Figure 2: Computerised simulation (Arthur, 2013)
Figure 3: Economic Complexity (Harvard Growth Labs, 2022)
Economic development requires the accumulation of productive knowledge and its use in both more and more complex industries. Harvard Growth Lab’s Country Rankings assess the current state of a country’s productive knowledge, through the Economic Complexity Index (ECI). Countries improve their ECI by increasing the number and complexity of the products they export. The diagram shows how each country’s ECI ranking changed since 1995.
A country’s current ECI and its Complexity Outlook (connectedness to new complex products in the Product Space) is a good prediction of a country’s future growth.
ECI alone helps explain the biggest part of the difference in current income levels between countries (Harvard Growth Labs, 2022).
Figure 4: Racial Segregation in Neighbourhoods (Centre for Connected Learning, 2010)
This is a simulation of the behaviour of two types of agents in a neighborhood. The orange agents and the blue agents get along with one another. But each agent wants to make sure that it lies near some of “its own”. That is, each orange agent wants to live near at least some orange agents, and each blue agent wants to live near at least some blue agents. With the buttons on the left, neighbourhood density and agent preferences can be set. The simulation then runs to show how these individual preferences ripple through the neighborhood, leading to large-scale patterns of segregation. This model is based on Thomas Schelling’s writings on housing patterns in cities (Centre for Connected Learning, 2010).

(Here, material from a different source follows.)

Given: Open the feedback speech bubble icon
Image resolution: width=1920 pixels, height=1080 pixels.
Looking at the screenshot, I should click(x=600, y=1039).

Figure 5: Water flows in the Rio Grande basin (Tidwell, et al. 2004)
Figure 6: The flow of skilled employees in a nation (Rafiei, et al. 2018)
Figure 5 shows demand for water in the Rio-Grande region in the USA. It shows the flow of water through industrial and ecological systems, simulating water usage between agents and the ecosystem. Figure 6 shows the factors determining the number of skilled employees (in this case neurosurgeons) within a national boundary. Computer programs assist people in creating such models. These models are known as causal loop diagrams or stock-flow diagrams.
Now that we understand the concepts and methods of complexity economics as well as some of its applications, we are ready to grasp the full academic explanation:
Complexity economics is an approach of economics that focuses on the study of complex systems and how these behave over time. It is based on the idea that economic systems are not static and can change in unexpected ways as a result of the interactions between different agents within the system in a time-dependent manner.
Complexity economics recognizes that economic systems are composed of many different agents, such as individuals, firms, and governments, which interact in a nonlinear dynamic fashion. This interaction can lead to the emergence of complex patterns and behaviors that cannot be predicted or controlled in a traditional, linear economic model.
One of the key features of complexity economics is the emphasis on agent-based modeling, which involves simulating the behavior of individual agents within a system in order to better understand how the system as a whole functions. This approach allows economists to study the micro-level interactions between agents and how they contribute to the emergent behavior of the system at a macro level.
Overall, complexity economics seeks to provide a more realistic and nuanced understanding of how economic systems function, and to develop new tools and approaches that can help policymakers (Arthur, 2013).